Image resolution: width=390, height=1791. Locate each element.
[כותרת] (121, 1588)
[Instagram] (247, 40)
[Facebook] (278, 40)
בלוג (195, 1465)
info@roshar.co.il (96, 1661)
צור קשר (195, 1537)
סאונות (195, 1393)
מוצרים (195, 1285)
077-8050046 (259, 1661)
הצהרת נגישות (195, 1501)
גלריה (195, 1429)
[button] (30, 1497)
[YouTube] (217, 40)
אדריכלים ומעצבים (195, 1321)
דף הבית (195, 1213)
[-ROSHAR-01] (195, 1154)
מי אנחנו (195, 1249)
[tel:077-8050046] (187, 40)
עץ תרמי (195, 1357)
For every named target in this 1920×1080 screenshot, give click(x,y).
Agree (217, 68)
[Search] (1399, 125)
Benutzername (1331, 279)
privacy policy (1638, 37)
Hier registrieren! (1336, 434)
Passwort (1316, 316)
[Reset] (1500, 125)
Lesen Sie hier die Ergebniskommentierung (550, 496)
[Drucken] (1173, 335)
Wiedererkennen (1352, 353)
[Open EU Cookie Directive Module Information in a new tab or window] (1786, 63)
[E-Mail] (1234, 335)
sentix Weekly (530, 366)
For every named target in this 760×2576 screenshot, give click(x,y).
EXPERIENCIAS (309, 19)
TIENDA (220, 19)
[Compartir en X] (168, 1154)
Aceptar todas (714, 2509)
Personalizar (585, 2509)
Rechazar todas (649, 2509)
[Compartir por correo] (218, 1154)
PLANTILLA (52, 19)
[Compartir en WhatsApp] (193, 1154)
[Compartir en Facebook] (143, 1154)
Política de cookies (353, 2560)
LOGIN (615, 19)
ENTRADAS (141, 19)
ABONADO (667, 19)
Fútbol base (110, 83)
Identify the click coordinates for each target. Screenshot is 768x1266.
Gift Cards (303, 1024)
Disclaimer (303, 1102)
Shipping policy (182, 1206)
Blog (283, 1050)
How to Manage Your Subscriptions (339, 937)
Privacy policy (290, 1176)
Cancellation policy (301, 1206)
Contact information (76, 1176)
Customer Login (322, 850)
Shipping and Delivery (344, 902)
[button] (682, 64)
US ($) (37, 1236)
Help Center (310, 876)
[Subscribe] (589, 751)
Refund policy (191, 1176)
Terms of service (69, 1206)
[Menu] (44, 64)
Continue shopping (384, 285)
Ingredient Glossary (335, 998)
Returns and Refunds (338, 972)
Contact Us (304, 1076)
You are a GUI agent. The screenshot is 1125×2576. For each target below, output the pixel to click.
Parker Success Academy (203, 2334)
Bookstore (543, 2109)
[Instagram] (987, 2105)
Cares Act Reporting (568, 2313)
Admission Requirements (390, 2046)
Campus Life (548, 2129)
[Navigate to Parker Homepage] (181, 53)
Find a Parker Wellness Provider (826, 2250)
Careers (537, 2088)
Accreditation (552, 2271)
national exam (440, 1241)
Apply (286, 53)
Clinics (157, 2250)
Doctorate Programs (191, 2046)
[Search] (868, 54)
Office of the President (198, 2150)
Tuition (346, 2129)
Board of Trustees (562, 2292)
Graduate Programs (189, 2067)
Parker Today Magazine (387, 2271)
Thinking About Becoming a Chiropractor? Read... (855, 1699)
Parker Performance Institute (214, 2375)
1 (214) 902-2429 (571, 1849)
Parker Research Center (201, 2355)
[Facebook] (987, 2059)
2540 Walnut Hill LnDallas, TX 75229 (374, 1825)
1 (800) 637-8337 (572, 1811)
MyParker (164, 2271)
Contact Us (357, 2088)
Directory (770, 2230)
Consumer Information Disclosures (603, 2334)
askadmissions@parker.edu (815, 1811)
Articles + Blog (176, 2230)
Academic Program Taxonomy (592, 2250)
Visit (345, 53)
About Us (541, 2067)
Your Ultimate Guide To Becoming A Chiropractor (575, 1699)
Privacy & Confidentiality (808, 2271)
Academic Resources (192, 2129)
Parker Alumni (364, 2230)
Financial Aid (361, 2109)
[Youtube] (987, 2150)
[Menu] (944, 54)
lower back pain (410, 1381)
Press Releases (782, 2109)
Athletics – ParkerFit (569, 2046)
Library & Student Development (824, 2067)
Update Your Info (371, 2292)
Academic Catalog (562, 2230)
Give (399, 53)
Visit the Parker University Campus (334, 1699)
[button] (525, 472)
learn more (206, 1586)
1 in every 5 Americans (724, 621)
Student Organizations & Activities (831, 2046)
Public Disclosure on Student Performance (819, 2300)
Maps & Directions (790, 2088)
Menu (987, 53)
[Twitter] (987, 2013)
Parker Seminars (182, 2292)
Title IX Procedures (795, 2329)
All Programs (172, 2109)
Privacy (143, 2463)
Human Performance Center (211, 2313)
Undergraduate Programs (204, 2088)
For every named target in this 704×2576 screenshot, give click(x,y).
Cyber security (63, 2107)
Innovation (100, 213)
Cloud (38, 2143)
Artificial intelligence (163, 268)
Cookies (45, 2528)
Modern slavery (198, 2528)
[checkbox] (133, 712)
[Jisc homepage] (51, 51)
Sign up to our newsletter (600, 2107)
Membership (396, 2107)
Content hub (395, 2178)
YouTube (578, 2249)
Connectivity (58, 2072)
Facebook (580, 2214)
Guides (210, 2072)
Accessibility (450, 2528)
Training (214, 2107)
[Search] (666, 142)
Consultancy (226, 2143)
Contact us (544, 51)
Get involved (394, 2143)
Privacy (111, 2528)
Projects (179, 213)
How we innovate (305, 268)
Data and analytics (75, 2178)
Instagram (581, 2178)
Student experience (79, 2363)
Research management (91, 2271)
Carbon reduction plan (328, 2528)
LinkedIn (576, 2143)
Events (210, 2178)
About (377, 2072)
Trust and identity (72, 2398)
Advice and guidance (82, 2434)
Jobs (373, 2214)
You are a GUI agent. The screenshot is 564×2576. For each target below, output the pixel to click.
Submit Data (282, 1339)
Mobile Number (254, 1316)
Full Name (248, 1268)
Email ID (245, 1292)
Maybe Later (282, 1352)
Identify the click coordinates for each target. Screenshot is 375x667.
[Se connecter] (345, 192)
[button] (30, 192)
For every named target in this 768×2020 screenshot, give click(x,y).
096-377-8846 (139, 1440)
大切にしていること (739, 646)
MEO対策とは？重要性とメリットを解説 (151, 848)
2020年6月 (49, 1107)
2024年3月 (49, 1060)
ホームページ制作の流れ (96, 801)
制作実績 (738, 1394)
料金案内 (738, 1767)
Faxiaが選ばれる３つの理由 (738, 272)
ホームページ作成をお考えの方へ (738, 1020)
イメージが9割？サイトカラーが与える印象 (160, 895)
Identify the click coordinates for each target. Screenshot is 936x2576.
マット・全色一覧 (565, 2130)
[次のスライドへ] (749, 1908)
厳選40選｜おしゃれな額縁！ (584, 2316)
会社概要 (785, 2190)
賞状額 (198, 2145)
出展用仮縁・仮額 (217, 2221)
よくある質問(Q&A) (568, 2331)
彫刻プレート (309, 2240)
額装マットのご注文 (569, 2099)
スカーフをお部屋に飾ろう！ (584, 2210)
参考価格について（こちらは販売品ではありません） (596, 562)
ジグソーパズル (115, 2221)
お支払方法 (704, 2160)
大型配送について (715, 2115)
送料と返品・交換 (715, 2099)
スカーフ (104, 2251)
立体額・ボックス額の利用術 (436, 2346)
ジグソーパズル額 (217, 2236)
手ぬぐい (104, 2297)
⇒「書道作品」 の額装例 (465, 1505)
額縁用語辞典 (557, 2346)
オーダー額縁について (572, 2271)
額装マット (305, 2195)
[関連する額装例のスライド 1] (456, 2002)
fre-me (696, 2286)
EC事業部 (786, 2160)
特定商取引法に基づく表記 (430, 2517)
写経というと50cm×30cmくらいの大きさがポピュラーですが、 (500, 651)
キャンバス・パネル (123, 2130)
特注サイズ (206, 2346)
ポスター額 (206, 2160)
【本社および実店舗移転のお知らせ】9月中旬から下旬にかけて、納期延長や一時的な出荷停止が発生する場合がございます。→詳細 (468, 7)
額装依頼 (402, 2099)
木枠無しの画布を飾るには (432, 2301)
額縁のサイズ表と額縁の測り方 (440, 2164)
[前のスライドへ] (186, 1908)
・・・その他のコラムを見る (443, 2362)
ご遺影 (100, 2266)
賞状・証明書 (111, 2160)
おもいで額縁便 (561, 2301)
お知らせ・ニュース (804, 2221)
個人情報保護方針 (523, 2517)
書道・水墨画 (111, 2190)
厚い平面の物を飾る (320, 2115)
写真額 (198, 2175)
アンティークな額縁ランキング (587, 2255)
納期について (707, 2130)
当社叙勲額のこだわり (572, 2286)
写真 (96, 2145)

### Aim of the exercise
Retype exactly the lines of the data above that fall between the line with "Title IX Procedures (795, 2329)" and the line with "[次のスライドへ] (749, 1908)", inclusive, and add nothing.

### Response to this task
Title IX Procedures (795, 2329)
All Programs (172, 2109)
Privacy (143, 2463)
Human Performance Center (211, 2313)
Undergraduate Programs (204, 2088)
For every named target in this 704×2576 screenshot, give click(x,y).
Cyber security (63, 2107)
Innovation (100, 213)
Cloud (38, 2143)
Artificial intelligence (163, 268)
Cookies (45, 2528)
Modern slavery (198, 2528)
[checkbox] (133, 712)
[Jisc homepage] (51, 51)
Sign up to our newsletter (600, 2107)
Membership (396, 2107)
Content hub (395, 2178)
YouTube (578, 2249)
Connectivity (58, 2072)
Facebook (580, 2214)
Guides (210, 2072)
Accessibility (450, 2528)
Training (214, 2107)
[Search] (666, 142)
Consultancy (226, 2143)
Contact us (544, 51)
Get involved (394, 2143)
Privacy (111, 2528)
Projects (179, 213)
How we innovate (305, 268)
Data and analytics (75, 2178)
Instagram (581, 2178)
Student experience (79, 2363)
Research management (91, 2271)
Carbon reduction plan (328, 2528)
LinkedIn (576, 2143)
Events (210, 2178)
About (377, 2072)
Trust and identity (72, 2398)
Advice and guidance (82, 2434)
Jobs (373, 2214)
You are a GUI agent. The screenshot is 564×2576. For each target below, output the pixel to click.
Submit Data (282, 1339)
Mobile Number (254, 1316)
Full Name (248, 1268)
Email ID (245, 1292)
Maybe Later (282, 1352)
Identify the click coordinates for each target. Screenshot is 375x667.
[Se connecter] (345, 192)
[button] (30, 192)
For every named target in this 768×2020 screenshot, give click(x,y).
096-377-8846 (139, 1440)
大切にしていること (739, 646)
MEO対策とは？重要性とメリットを解説 (151, 848)
2020年6月 (49, 1107)
2024年3月 (49, 1060)
ホームページ制作の流れ (96, 801)
制作実績 (738, 1394)
料金案内 (738, 1767)
Faxiaが選ばれる３つの理由 (738, 272)
ホームページ作成をお考えの方へ (738, 1020)
イメージが9割？サイトカラーが与える印象 (160, 895)
Identify the click coordinates for each target. Screenshot is 936x2576.
マット・全色一覧 (565, 2130)
[次のスライドへ] (749, 1908)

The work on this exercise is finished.